Atelier Mysterious Trilogy Deluxe Pack PS4 Review. Much like last year’s Atelier Dusk Trilogy Deluxe Pack, the Atelier Mysterious Trilogy Deluxe Pack brings together a trio of relatively beloved JRPG titles into a single, attractively priced offering. What you get here for your hard won coinage are deluxe versions of three of Gust’s PlayStation 4 era Atelier games, Atelier Firis: The Alchemist and the Mysterious Journey, Atelier Sophie: The Alchemist of the Mysterious Book and Atelier Lydie & Suelle: The Alchemists and the Mysterious Paintings.
Atelier Mysterious Trilogy Deluxe Pack PS4 Review
A Massive JRPG Package Stuffed With Value, But Which Offers Little For Those Who Have Already Plumbed Its Depths
Here’s the thing – aside from including all the DLC released for those three games and a couple of extra bits and bobs appended to each of them, these are the very same games that you played when they first released on PS4 in 2016, 2017 and 2018. This means that if you’ve already piled hundreds of hours into this attractive JRPG trio, there’s not much here to bring you back to the table; something that the Atelier Dusk Trilogy Deluxe Pack avoided somewhat by remastering three PS3 era games and giving them a nice contemporary coat of paint, tempting stalwart Atelier players back into the fold in the process.
If however you’re a fan of the series and have somehow never played this particular clutch of Atelier games before, or if you’re just a JRPG aficionado in general, then the Atelier Mysterious Trilogy Deluxe Pack will have a lot to offer. So with that in mind, we’ll be taking a look at each of the games before rendering a verdict on the pack as a whole. Ready? Good.
Atelier Sophie: The Alchemist of the Mysterious Book DX
The oldest of the three games in the collection, Atelier Sophie: The Alchemist of the Mysterious Book represents something of a shift in gear for Gust’s long-running Atelier franchise. Though boasting the same highly entertaining fusion of alchemic-fuelled JRPG gameplay and twee visuals at its bedrock, Atelier Sophie: The Alchemist of the Mysterious Book makes something of a radical (and much needed) departure from the other games in the series by removing the mandatory time limit for completing the game which previously existed.
Making Atelier Sophie: The Alchemist of the Mysterious Book a much more newbie friendly prospect in the process, the narrative and general pace of the game also contribute to making Atelier Sophie one of the most relaxing games in the series. More than that, Atelier Sophie serves as a great introduction to the general happy-go-lucky beats of the series, anime visuals and engrossing turn-based combat.
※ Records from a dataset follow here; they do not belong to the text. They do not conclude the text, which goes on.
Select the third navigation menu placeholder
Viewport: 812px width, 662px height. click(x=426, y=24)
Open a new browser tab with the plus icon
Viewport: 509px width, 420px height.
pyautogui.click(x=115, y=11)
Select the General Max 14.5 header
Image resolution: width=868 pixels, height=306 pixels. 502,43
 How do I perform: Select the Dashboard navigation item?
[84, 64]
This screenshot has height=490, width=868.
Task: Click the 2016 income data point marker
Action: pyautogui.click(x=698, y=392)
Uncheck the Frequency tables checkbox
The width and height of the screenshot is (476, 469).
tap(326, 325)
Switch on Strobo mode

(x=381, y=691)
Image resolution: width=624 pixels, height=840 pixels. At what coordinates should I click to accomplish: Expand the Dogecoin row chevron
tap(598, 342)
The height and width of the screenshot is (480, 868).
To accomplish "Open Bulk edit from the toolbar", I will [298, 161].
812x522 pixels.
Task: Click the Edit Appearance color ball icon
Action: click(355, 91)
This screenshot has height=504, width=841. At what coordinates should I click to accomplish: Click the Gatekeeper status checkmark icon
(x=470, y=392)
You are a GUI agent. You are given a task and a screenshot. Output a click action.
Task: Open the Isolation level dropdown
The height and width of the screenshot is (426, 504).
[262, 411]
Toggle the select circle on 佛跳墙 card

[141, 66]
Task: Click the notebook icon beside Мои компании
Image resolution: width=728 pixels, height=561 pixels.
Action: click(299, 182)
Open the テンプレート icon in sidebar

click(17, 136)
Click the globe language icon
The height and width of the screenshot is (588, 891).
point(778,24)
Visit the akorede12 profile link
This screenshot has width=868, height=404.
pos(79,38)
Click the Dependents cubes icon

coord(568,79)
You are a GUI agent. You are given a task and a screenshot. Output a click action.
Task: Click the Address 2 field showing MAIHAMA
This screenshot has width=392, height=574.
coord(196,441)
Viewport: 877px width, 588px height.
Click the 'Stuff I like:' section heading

For its deluxe release, not only does a massive amount of previously released costume DLC such as costumes and music packs feature, but so too does the an additional epilogue episode and a newly implemented ‘despair’ difficulty level, providing a substantial amount of longevity to a game that is already a good 40-50 hours long.
Atelier Firis: The Alchemist and the Mysterious Journey DX
If Atelier Sophie: The Alchemist of the Mysterious Book was a big leap over the previous games in the series, than so too does Atelier Firis: The Alchemist and the Mysterious Journey boast a similar level of evolution over its predecessor too. Encompassing much larger worlds that are now connected by a series of paths to improve traversal, Atelier Firis feels like the first truly epic game in the franchise, with some of the largest environments ever seen in the series.
Beyond just providing a series of larger levels and worlds to muck about in, Atelier Firis also employs a mix and match approach of the series traditional time-limited takes on the main quest. Here, the first half of the game operates under a strict, but certainly quite manageable time limit, while the second half of the game has no time limit whatsoever.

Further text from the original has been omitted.